PrésidentPoint 11. Snacks pour les réunions du Comité de bienfaisance unifié. 35 shillings par mois.
M. ToupEt qu’est-ce qu’ils mangent là-bas ?
PrésidentOn dirait qu’ils boivent du café.
M. GrubDonc, ça fait… Alors, alors… 21 livres par an ?
Président. Oui..
M. SmelDieu sait quoi ! Mais est-ce vraiment nécessaire ? Combien de temps ils siègent ?
Les débats s’intensifient encore davantage. Dans chaque commission, il n’y a pas toujours des personnes capables de distinguer le feutre de la tôle, mais tout le monde sait ce qu’est le café, comment le préparer, où l’acheter et s’il vaut la peine de l’acheter. Ce point prendra une heure et quart, à l’issue de laquelle les participants demanderont au secrétaire de nouvelles données et reporteront la discussion sur la question à la prochaine réunion.
Il est approprié de se demander si un litige portant sur une somme moindre (disons, 10 ou 5 livres) prendra encore plus de temps. Nous ne le savons pas. Cependant, nous osons supposer qu’en dessous d’un certain montant, tout se déroulera à l’envers, car les membres de la commission ne pourront à nouveau pas le présenter. Il reste à établir la valeur de ce montant. Comme nous l’avons vu, le passage des litiges de vingt livres (une heure et quart) à dix millions (deux minutes et demie) est très abrupt. Il est extrêmement intéressant de déterminer la limite de cette variation. De plus, cela est important pour l’affaire. Imaginons, par exemple, que le point de non-indifférence se situe à 15 livres. Dans ce cas, le rapporteur, en présentant le chiffre « 26 » à la discussion, peut le soumettre aux participants sous la forme de deux montants : 14 livres et 12 livres, ce qui permettra d’économiser du temps et des efforts à la commission.

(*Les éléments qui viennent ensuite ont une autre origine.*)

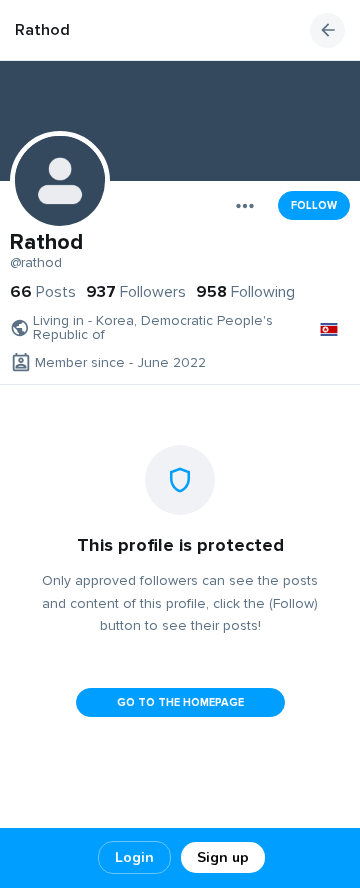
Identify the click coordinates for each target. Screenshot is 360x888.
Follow (314, 205)
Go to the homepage (180, 702)
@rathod (36, 263)
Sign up (223, 857)
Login (134, 857)
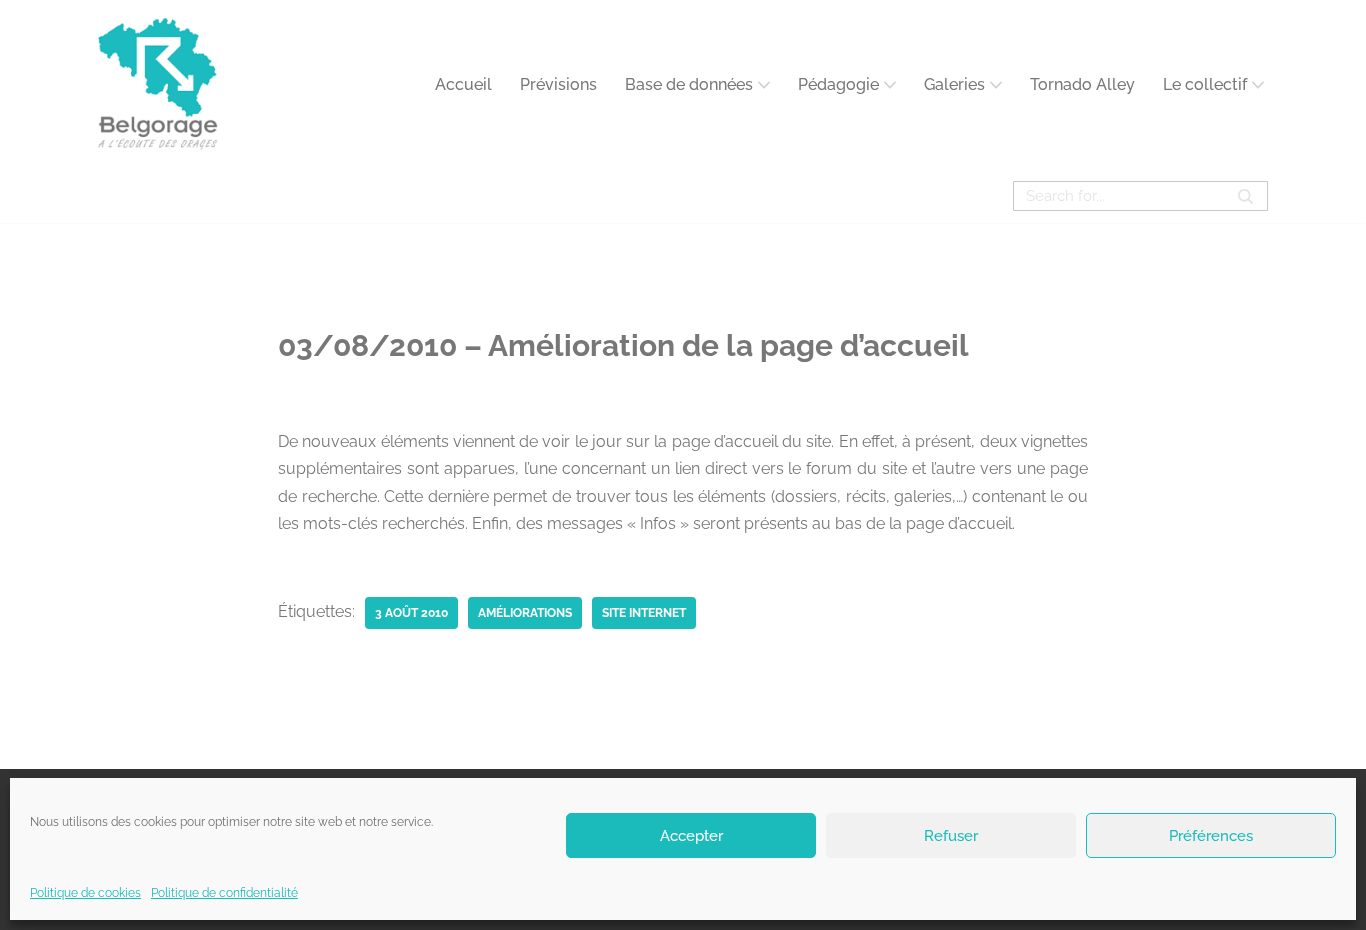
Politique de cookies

Nous n’osons pas encore tirer de conclusions définitives, mais il y a des raisons de croire que le point le plus bas correspond à la somme que le membre ordinaire de la commission n’hésiterait pas à perdre ou à donner à des œuvres de charité. Les recherches menées lors des courses et dans les lieux de prière aideront à mieux éclairer le problème. Il est beaucoup plus difficile de calculer le point le plus haut. Une chose est claire : il faut le même temps pour 10 millions que pour 10 livres. Nous ne pouvons pas considérer la durée indiquée (deux minutes et demie) comme parfaitement précise, mais les deux sommes prennent effectivement en moyenne entre deux et quatre minutes et demie.
Il reste encore beaucoup de recherches à mener, mais leurs résultats, une fois publiés, susciteront un immense intérêt et apporteront une utilité pratique.